● DATA TO EXAMINE
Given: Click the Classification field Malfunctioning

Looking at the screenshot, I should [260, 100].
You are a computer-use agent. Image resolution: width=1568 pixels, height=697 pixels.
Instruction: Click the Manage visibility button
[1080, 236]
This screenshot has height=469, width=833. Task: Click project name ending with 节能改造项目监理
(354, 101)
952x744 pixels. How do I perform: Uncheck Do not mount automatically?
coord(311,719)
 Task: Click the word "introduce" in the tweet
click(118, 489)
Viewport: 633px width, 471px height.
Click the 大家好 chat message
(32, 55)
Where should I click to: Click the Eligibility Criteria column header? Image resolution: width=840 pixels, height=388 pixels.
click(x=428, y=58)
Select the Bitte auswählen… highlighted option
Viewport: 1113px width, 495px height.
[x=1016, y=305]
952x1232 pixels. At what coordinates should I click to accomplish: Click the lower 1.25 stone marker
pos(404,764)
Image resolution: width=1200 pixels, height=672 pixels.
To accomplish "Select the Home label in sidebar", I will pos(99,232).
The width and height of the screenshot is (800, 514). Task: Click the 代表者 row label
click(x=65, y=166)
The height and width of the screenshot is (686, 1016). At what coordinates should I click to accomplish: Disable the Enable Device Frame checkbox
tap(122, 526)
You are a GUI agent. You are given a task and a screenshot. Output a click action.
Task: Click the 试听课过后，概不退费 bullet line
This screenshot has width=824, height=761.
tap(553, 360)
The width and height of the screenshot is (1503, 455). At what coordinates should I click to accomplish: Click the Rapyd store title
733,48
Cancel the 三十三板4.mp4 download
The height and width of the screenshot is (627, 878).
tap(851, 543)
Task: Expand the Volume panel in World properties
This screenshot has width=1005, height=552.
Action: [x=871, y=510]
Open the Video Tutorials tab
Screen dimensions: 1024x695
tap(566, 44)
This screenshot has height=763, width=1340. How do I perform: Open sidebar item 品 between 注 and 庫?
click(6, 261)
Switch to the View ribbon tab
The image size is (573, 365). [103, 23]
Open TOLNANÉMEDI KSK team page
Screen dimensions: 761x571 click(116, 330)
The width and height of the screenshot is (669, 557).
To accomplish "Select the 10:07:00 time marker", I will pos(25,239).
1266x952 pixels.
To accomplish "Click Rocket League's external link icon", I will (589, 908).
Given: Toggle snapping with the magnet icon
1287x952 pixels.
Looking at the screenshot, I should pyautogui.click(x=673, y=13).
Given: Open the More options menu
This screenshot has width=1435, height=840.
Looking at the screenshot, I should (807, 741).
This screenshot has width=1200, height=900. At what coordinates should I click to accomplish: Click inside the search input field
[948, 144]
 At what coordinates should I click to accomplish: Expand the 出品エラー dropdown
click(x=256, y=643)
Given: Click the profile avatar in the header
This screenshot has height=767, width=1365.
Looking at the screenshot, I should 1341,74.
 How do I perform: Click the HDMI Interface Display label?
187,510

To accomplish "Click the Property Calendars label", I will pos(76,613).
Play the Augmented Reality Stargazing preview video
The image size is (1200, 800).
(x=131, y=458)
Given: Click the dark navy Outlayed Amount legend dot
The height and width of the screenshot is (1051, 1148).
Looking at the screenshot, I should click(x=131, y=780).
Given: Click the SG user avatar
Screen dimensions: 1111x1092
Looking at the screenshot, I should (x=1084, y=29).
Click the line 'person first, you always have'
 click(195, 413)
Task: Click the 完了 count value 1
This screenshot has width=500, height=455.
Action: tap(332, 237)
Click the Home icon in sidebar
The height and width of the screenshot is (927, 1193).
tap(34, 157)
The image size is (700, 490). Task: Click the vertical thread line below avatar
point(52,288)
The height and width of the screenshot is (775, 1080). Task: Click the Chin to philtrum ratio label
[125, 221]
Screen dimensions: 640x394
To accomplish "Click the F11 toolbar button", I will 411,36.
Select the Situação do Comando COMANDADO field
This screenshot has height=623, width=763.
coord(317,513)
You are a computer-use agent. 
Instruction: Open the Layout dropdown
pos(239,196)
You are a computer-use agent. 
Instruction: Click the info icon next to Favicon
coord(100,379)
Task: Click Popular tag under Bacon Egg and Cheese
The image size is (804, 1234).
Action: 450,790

● PROBLEM TO SOLVE
Among the records above, how many lines carry the string "agent"? Reply with the number alone.

● ANSWER SECTION
4